Kay began his preliminary notes and sketches for Fantasy Variations in 1958 and completed the work in 1963 (per the Ulysses Kay Papers at Columbia University)—the same year Dawson completed revisions to his Negro Folk Symphony. Kay’s lesser known work, Umbrian Scene, was also composed in 1963. Both were recorded two years later: Fantasy Variations by the Oslo Philharmonic Orchestra conducted by Arthur Bennett Lipkin (who commissioned the work and gave the world premiere with the Portland (Maine) Symphony) was released on CRI; and Umbrian Scene by the Louisville Orchestra conducted by Robert Whitney was released on the Orchestra’s First Edition label. The Naxos recording of this work appears to the first commercial release in 55 years—it is certainly time for a reappraisal!
Fantasy Variations opens with a lush orchestration, but rather quickly asserts a chromatic dissonance as it branches off into the 13 continuous variations. Kay, however, never challenges the listener’s comprehension as he judiciously employs tone clusters and other atonal effects. The overall work is melodic, ebbing and flowing between intricate counterpoint and harmonic unity.
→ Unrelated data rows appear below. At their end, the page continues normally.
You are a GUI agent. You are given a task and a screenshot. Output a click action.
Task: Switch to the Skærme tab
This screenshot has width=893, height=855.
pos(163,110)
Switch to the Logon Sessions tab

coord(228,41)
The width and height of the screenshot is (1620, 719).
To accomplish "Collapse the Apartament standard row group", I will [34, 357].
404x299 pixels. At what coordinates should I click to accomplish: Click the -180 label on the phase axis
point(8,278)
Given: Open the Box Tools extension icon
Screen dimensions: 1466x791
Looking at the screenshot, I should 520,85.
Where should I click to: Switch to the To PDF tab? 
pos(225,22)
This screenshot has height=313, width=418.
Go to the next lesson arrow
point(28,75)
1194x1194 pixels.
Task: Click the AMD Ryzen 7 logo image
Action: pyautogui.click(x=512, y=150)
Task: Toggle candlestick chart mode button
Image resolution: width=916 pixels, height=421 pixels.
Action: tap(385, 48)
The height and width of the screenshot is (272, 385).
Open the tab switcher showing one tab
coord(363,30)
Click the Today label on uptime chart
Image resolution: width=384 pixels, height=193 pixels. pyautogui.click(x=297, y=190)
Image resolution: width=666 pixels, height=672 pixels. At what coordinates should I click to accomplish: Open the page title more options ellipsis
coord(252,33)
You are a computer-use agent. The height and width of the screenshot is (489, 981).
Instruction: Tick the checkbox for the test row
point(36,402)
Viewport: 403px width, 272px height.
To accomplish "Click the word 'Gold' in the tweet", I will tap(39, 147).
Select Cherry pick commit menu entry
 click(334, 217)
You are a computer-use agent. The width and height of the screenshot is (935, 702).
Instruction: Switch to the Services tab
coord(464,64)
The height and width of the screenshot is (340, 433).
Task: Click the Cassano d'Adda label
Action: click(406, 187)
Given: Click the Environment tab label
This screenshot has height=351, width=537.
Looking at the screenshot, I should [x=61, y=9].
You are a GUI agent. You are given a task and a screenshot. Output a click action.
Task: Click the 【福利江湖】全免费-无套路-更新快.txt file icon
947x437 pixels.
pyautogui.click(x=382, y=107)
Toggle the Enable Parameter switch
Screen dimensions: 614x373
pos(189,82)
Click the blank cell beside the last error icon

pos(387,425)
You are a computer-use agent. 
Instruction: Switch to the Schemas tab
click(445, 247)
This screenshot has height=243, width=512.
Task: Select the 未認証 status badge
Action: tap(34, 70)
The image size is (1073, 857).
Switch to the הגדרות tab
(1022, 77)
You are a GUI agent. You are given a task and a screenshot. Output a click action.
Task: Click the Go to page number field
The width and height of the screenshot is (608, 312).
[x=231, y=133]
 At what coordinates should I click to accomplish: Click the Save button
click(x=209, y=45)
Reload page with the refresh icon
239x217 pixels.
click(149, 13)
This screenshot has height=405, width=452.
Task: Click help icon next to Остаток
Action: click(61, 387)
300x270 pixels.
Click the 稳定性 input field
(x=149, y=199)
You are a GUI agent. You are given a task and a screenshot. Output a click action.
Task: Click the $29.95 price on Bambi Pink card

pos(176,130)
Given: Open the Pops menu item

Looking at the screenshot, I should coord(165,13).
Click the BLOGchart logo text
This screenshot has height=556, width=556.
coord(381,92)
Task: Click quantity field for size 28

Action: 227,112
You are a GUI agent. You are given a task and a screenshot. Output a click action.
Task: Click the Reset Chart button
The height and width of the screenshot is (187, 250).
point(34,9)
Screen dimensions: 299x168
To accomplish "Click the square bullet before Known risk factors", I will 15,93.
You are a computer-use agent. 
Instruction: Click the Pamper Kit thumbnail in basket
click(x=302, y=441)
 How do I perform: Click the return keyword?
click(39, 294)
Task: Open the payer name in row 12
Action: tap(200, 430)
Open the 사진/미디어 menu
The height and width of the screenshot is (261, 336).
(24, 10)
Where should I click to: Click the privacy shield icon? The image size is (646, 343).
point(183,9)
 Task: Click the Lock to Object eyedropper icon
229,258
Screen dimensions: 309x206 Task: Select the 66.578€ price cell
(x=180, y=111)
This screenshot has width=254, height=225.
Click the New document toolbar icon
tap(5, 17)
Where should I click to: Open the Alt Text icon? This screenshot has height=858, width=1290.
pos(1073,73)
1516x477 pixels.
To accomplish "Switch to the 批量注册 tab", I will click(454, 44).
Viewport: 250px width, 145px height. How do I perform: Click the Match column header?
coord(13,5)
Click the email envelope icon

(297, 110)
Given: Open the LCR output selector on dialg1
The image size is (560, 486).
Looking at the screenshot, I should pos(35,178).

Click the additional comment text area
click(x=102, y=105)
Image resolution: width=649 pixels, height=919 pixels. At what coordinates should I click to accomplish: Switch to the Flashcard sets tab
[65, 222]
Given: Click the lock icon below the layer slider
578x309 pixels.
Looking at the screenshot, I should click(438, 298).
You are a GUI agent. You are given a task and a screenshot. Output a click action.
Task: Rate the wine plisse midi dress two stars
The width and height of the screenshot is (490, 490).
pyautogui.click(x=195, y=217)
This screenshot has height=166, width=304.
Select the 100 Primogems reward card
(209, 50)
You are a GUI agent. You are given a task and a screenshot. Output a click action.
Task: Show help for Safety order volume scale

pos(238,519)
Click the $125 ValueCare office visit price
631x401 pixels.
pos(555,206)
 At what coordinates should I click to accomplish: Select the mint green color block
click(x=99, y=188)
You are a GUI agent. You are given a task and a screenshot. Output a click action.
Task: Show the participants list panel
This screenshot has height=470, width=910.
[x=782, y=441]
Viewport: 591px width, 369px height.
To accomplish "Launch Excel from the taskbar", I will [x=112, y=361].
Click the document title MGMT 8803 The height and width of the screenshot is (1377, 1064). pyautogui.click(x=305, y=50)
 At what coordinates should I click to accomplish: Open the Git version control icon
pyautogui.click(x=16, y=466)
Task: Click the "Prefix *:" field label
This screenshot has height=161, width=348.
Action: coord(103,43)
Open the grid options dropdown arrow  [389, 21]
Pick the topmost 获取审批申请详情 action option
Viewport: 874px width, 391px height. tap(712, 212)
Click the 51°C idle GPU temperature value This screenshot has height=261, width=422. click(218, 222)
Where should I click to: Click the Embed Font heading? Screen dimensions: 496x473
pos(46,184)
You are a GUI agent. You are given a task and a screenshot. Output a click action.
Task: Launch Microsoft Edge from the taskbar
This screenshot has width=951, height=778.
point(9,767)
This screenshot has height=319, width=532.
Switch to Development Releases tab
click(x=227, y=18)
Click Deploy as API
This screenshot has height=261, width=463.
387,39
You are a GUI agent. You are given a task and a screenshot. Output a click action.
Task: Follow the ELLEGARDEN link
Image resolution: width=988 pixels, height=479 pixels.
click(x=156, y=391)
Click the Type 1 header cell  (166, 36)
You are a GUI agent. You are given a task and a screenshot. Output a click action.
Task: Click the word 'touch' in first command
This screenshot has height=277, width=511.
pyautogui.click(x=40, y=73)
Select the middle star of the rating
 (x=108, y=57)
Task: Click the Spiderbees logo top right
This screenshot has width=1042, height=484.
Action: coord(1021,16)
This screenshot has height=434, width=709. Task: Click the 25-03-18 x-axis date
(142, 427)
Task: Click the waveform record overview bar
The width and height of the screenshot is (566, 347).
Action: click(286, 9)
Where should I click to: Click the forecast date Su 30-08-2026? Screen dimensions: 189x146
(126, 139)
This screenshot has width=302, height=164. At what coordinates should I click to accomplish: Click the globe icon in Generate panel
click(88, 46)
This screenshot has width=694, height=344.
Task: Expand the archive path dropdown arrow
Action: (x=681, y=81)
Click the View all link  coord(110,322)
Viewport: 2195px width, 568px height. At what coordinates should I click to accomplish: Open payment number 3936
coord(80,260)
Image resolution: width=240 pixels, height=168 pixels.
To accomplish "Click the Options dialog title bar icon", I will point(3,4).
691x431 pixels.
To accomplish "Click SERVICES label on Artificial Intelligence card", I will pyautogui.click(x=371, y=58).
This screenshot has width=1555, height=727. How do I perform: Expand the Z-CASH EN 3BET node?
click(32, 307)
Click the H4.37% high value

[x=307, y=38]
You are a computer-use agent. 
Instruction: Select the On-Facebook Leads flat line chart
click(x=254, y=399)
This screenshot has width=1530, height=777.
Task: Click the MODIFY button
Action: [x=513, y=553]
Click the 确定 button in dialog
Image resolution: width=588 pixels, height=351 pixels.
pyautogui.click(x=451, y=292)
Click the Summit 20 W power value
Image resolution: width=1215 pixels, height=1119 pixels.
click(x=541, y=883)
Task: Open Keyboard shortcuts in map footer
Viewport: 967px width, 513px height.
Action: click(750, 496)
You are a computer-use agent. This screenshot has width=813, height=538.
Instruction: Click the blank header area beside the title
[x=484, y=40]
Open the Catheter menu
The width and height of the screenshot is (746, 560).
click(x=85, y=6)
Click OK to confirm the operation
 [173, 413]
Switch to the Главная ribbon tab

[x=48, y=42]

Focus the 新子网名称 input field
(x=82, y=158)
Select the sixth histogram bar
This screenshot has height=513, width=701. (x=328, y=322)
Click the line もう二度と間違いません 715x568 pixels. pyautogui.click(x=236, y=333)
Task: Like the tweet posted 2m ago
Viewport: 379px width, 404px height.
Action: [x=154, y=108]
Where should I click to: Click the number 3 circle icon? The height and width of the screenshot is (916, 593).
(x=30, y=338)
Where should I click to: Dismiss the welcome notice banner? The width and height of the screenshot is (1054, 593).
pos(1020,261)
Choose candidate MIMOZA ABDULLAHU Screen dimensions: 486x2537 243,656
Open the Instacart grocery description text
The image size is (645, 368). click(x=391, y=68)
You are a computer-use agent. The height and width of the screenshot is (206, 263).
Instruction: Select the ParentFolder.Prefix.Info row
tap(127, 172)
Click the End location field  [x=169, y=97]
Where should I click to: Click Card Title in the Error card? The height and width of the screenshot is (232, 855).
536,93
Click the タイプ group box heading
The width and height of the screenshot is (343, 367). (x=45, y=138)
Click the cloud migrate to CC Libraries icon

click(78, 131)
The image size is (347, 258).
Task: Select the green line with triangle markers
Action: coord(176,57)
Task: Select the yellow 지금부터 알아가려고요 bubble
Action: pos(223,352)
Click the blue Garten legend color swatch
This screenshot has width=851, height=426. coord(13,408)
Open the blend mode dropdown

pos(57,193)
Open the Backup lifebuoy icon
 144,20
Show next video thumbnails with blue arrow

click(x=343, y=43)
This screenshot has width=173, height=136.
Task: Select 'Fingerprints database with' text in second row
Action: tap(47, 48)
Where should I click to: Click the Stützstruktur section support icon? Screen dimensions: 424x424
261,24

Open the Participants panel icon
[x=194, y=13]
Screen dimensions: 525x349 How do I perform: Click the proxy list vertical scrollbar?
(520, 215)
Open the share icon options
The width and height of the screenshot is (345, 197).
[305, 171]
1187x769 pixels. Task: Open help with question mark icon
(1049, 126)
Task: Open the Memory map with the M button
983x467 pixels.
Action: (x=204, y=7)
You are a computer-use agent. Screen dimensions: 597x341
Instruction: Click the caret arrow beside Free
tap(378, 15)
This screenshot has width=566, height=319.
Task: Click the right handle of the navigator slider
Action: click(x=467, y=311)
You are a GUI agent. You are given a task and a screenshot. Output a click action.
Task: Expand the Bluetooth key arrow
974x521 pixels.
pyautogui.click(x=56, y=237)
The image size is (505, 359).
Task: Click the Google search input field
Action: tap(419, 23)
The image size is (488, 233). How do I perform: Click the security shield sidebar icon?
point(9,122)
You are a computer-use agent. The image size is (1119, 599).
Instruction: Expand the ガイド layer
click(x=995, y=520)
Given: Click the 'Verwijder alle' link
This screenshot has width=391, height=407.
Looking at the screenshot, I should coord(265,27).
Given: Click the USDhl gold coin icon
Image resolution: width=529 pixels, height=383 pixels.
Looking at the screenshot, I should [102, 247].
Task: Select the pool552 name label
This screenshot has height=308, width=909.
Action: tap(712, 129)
Umbrian Scene, according to the liner notes, was commissioned for the New Orleans Philharmonic Symphony by Edward Benjamin, who had established an Award for Restful Music, i.e., music that conformed to his personal ideals of beauty. Kay accepted the challenge, recalling his ‘restful’ time spent in the Italy, “enjoying the glorious choral singing there in the old chapels of Umbia.” The rather mystical opening bars of Umbrian Scene do have a meditative quality, but there’s also a dissonant edge that seems to portend a lurking danger in the bucolic landscape. The climax is anything but restful, with strident horns and pounding timpani, but as the work closes the penultimate chords resolve to the tonic.
The ORF Vienna Radio Symphony Orchestra and Arthur Fagan give a fantastic reading of these works by William L. Dawson and Ulysses Kay, providing something of a time capsule into the lives of two prominent African American composers in the 1960s. These works certainly stand the test of time and deserve to be programmed and performed with greater frequency.